"""
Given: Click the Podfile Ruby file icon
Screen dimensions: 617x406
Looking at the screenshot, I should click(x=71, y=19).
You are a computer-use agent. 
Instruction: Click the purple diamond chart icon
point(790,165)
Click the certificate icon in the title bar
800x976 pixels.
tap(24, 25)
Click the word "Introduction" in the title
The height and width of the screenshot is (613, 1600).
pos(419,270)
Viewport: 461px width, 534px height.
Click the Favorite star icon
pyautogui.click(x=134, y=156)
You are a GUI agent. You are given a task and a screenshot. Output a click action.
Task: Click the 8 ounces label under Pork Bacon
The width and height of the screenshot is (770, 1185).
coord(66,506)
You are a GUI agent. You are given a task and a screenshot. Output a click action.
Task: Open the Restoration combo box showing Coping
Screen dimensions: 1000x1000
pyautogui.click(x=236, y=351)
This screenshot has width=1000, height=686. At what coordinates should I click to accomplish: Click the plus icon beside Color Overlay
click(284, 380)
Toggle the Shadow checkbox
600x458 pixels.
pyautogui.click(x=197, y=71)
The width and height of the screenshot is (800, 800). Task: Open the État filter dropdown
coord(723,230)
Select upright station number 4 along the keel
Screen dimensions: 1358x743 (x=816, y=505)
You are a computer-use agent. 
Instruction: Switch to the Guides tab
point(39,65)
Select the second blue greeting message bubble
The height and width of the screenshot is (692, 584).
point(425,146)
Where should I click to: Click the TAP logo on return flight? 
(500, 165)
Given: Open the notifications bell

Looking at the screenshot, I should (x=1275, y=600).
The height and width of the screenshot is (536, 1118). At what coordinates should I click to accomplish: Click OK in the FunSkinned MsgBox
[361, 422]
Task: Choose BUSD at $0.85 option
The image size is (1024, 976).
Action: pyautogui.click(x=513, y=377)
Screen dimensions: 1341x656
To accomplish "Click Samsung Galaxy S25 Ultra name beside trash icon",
"""
### WHAT IS NEEDED
With no line omitted, copy all the data exactly.

### WRITTEN REPLY
Given: Click the Podfile Ruby file icon
Screen dimensions: 617x406
Looking at the screenshot, I should click(x=71, y=19).
You are a computer-use agent. 
Instruction: Click the purple diamond chart icon
point(790,165)
Click the certificate icon in the title bar
800x976 pixels.
tap(24, 25)
Click the word "Introduction" in the title
The height and width of the screenshot is (613, 1600).
pos(419,270)
Viewport: 461px width, 534px height.
Click the Favorite star icon
pyautogui.click(x=134, y=156)
You are a GUI agent. You are given a task and a screenshot. Output a click action.
Task: Click the 8 ounces label under Pork Bacon
The width and height of the screenshot is (770, 1185).
coord(66,506)
You are a GUI agent. You are given a task and a screenshot. Output a click action.
Task: Open the Restoration combo box showing Coping
Screen dimensions: 1000x1000
pyautogui.click(x=236, y=351)
This screenshot has width=1000, height=686. At what coordinates should I click to accomplish: Click the plus icon beside Color Overlay
click(284, 380)
Toggle the Shadow checkbox
600x458 pixels.
pyautogui.click(x=197, y=71)
The width and height of the screenshot is (800, 800). Task: Open the État filter dropdown
coord(723,230)
Select upright station number 4 along the keel
Screen dimensions: 1358x743 (x=816, y=505)
You are a computer-use agent. 
Instruction: Switch to the Guides tab
point(39,65)
Select the second blue greeting message bubble
The height and width of the screenshot is (692, 584).
point(425,146)
Where should I click to: Click the TAP logo on return flight? 
(500, 165)
Given: Open the notifications bell

Looking at the screenshot, I should (x=1275, y=600).
The height and width of the screenshot is (536, 1118). At what coordinates should I click to accomplish: Click OK in the FunSkinned MsgBox
[361, 422]
Task: Choose BUSD at $0.85 option
The image size is (1024, 976).
Action: pyautogui.click(x=513, y=377)
Screen dimensions: 1341x656
To accomplish "Click Samsung Galaxy S25 Ultra name beside trash icon",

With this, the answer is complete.